Necip Fazıl’ın bir zamanlar milliyetçi teşkilatlanma ile olan münasebeti, milliyetçi gençlik üzerinde fazlasıyla kendini göstermişti. Onu, İslâmcı gençler ne kadar sahipleniyorsa - belki de daha fazla-  milliyetçi gençler de sahiplendiler. Bu bağlamda, Necip Fazıl’ı önümüzde durması gereken bir gerçeklik olarak tahayyül edebiliriz. Onun İslâmcılığından zerre şüphe yok elbette. Ve fakat İslâmcılık içine çizdiği bu tırnak içinde milliyetçi çerçeve belki önümüze bir ışık tutabilir.

İslâmcılık ve milliyetçilik konu olunca sözü İsmet Özel’e getirmesek olmayacak sanırım. İsmet Özel’in, bugün milliyetçi bir görünümde olması , onun İslâmcılık fikriyle uyuşmadığını göstermiyor aslında. Ben onun, hâlâ İslâmcı bir düşünce yapısı içinde olduğunu düşünüyorum. Şöyle ki, onun İstiklâl Marşı Derneği ile görünür kılmaya çalıştığı şey, İslâmcılar’ın bir vakit çok uzak oldukları “vatan” merkezli düşünceden başkaca bir şey değil.  İsmet Özel, Millî Görüş’ten çok çok önce oradaki açığı fark edip erken yol almıştır. Bu da, her zaman dile getirildiği gibi Özel’in herkesten ve her şeyden önce gördüğü ve konuştuğu ile ilgili bir durum olsa gerek.

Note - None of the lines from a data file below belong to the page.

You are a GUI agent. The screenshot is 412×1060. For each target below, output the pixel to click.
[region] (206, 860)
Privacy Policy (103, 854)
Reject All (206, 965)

Başlıktaki sorunun cevabını vermeye gerek kaldı mı bilmiyorum fakat ben yine de vereyim. İslâmcılılık, milliyetçilik içinde erimiyor. Milliyetçilik, İslâmcılık içinde mi eriyor öyleyse? O da değil…

İslâmcılık, Türkiye’nin bir omurgası olarak, son dönemde de sıklıkla dile getirilen iki kavram üzerinden, yerli ve millî bir yürüyüşe kapı aralıyor. Dolayısıyla, bu yürüyüşü İslâmcılığın yok olması değil var olması ile açıklamak gerektiğini düşünüyorum.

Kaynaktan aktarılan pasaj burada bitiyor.